# Parrot Fish



## Sacrifice (Sep 24, 2006)

Ok so I'm finally moving into a nice house and I've already claimed the basement as "MY TANK" room. Which means I'll be keeping my piranha tanks downstairs. So the fiance wants a nice pretty tank upstairs. I'm going to setup a fully planted 75g tank in the living. Now of course she likes "pretty fish". He first choice is always parrot fish. I've kept them in the past before I knew much about them, but she's never had them before. Of course I'd only buy the true parrot fish and not the jelly bean or dyed ones.

What are your guys opinions on this fish? I thought about grabbing 5 or 6 and tossing them in there for her. Or do you guys have any other fish that come to your mind as "pretty fish". She basically likes anything with long wavy tails and nice colors. To me the parrot fish always looked interesting so I'm not too upset to stock a tank with them, I just wanted to hear some opinions first. Any thoughts as to what else to throw in the tank with them.


----------



## AKSkirmish (Jun 24, 2005)

Geo's would be my first thought for a nice display tank man......


----------



## CLUSTER ONE (Aug 2, 2006)

some community tank with angels and tetras would be cool


----------



## Guest (Oct 22, 2010)

I am also digging the Geo's







It will be something different from your everyday community tank


----------



## Sacrifice (Sep 24, 2006)

Sorry guys not familar with the lingo....what's a geo.....I know I'm gonna kick myself after you tell me.


----------



## AKSkirmish (Jun 24, 2005)

Sacrifice said:


> Sorry guys not familar with the lingo....what's a geo.....I know I'm gonna kick myself after you tell me.


Cheers

http://www.monsterfishkeepers.com/forums/showthread.php?t=357004&highlight=geo+pics


----------



## Sacrifice (Sep 24, 2006)

Thanks for the link. So what you ppl think about Parrots. Have you ever kept them before? I'm torn as to what to put in this tank. I hear ppl talking about Dats. Would they work in a 75g tank? I'm assuming that they don't make good community tankmates. I dunno...I'm torn...I really thought that I was gonna put my 5" rhom in this tank and call it good, but I dunno.

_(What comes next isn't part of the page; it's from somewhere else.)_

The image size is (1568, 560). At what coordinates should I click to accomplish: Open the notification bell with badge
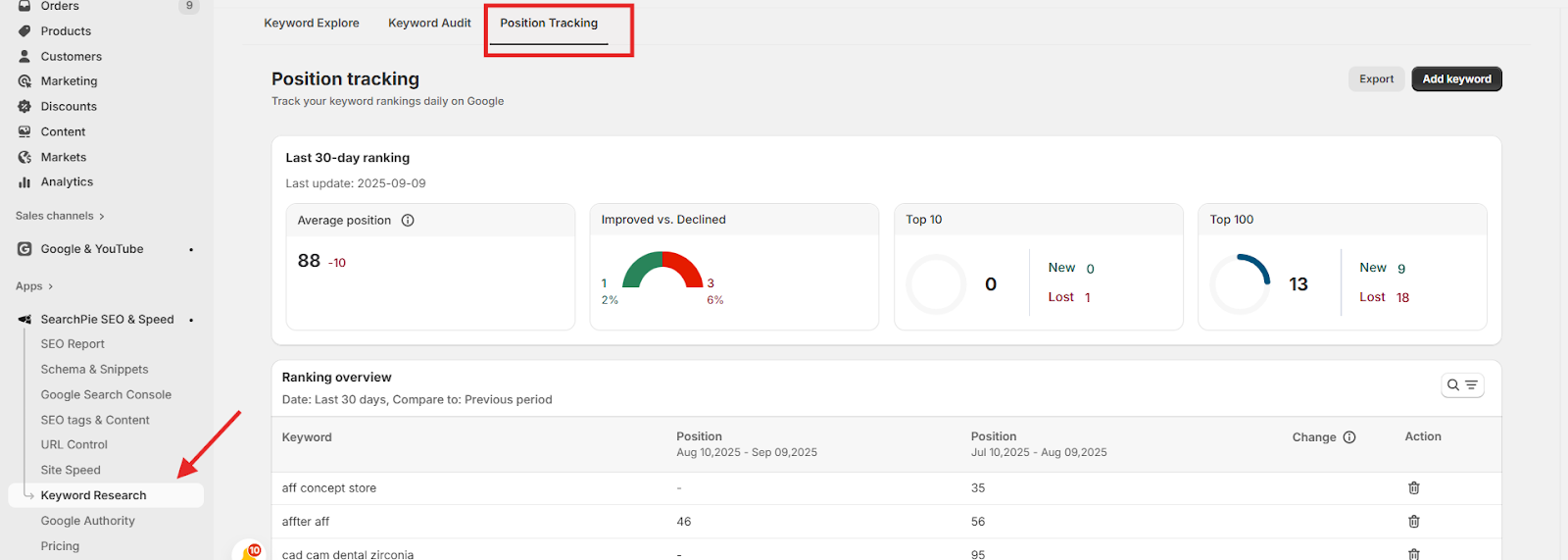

Or do I go crazy and attempt my first SW tank........been wanting one for awhile but am scared to death to try one.


----------



## AKSkirmish (Jun 24, 2005)

Sacrifice said:


> Thanks for the link. So what you ppl think about Parrots. Have you ever kept them before? I'm torn as to what to put in this tank. I hear ppl talking about Dats. Would they work in a 75g tank? I'm assuming that they don't make good community tankmates. I dunno...I'm torn...I really thought that I was gonna put my 5" rhom in this tank and call it good, but I dunno.
> 
> Or do I go crazy and attempt my first SW tank........been wanting one for awhile but am scared to death to try one.


Np
Myself have kept many parrots in the past....All different kinds as well-All I have owned have been fairly mean towards eachother and tankmates..they seem to due well when put into a group of other aggressive species.But then again sometimes they dont-lol

Dats are great.Myself have 9 of them in a 72 gal bowfront right now...Myself once again like to keep them in a species only tank though. I would assume that maybe your girl would think a dat is "pretty" though..if she does though-Great option. They would work out in a 75 gal for a good bit.Would need upgraded depending on size and quantity though. they do make good tankmates in a community.they can tend to hog all the food though...lol

SW-Great choice-Requires a good bit of knowledge and some extra coin.......Nothing nicer though if done right


----------



## Sacrifice (Sep 24, 2006)

The good bit of coin part worries me a bit. I don't mind having to dish out a good chunk of change to start the tank, such as buying equipment and all, but I'm concerned about the maintenance cost.

I'm not going to set this tank up for a good 6 months so I have plenty of time to pick up everything for the startup as well as plenty of time to make my decisions. I love SW but really need to do some more research. It would definitely be a new adventure in my life, lol. Sorry to have taken this FW post and pushed it to a SW chat.


----------



## Johnny_Zanni (Nov 8, 2009)

Exodons


----------



## Sacrifice (Sep 24, 2006)

Well had the saltwater talk with the girl over the weekend. Turns out she's concerned about the cost of SW and would rather have Parrot Fish so looks like I'll be setting up one killer planted 75g Parrot fish tank next year, lol.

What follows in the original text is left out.